Aim of the task ->
Set out exactly every line of the entries below, starting at the line that holds "Viewport: 2544px width, 1226px height." and stopping after the line that holds "Add a new image point".
Provided data below:
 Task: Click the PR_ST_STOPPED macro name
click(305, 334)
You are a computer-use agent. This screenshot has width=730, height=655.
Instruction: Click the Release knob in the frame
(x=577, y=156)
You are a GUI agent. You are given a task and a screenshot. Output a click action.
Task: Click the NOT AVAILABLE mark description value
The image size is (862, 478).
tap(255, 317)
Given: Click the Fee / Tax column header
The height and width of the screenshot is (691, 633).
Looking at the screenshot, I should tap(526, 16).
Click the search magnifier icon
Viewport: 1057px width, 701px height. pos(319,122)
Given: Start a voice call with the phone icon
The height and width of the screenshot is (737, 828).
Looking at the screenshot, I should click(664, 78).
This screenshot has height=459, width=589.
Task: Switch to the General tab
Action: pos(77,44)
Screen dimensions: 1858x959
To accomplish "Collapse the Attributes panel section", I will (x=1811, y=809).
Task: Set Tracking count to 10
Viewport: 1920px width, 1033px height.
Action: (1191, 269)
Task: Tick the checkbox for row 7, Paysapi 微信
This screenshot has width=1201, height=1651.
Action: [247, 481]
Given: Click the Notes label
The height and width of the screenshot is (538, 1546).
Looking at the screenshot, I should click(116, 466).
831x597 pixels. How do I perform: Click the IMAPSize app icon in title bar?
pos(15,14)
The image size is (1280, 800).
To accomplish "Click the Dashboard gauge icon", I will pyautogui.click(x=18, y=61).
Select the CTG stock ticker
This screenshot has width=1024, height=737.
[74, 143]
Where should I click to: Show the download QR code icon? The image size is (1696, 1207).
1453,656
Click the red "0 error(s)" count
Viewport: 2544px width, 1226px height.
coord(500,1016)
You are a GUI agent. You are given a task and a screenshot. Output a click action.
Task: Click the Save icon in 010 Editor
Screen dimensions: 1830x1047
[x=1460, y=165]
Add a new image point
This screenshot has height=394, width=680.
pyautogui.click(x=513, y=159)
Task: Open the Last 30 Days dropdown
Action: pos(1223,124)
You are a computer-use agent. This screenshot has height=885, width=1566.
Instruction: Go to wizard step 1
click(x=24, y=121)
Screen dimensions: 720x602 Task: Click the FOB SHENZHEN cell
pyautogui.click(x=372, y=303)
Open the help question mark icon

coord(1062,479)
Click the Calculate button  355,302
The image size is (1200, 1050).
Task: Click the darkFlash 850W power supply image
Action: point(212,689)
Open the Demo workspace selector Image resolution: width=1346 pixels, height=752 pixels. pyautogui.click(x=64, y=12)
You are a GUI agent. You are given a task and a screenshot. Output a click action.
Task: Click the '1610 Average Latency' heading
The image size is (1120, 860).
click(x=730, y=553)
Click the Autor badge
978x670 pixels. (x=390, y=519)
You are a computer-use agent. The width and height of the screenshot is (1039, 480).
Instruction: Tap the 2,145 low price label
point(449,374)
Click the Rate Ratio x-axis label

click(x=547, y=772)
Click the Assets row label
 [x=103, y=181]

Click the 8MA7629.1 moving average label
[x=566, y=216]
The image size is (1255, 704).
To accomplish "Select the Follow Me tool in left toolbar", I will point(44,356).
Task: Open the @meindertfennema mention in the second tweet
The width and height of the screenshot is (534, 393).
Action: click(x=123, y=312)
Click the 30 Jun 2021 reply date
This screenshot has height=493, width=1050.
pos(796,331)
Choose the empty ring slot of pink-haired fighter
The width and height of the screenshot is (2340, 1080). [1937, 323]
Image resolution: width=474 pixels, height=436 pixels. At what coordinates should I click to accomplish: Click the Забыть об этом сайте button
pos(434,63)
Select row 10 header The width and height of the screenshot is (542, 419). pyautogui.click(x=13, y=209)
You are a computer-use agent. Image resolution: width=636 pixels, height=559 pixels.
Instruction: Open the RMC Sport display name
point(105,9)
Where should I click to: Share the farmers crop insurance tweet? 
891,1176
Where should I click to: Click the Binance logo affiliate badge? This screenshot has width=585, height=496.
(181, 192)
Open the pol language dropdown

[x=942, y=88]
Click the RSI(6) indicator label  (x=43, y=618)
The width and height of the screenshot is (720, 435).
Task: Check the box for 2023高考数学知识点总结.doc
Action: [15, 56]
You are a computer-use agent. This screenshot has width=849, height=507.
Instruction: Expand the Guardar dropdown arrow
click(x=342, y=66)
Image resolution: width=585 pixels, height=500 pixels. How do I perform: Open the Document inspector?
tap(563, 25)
End of Provided data.
Solved exercise ->
Viewport: 2544px width, 1226px height.
coord(500,1016)
You are a GUI agent. You are given a task and a screenshot. Output a click action.
Task: Click the Save icon in 010 Editor
Screen dimensions: 1830x1047
[x=1460, y=165]
Add a new image point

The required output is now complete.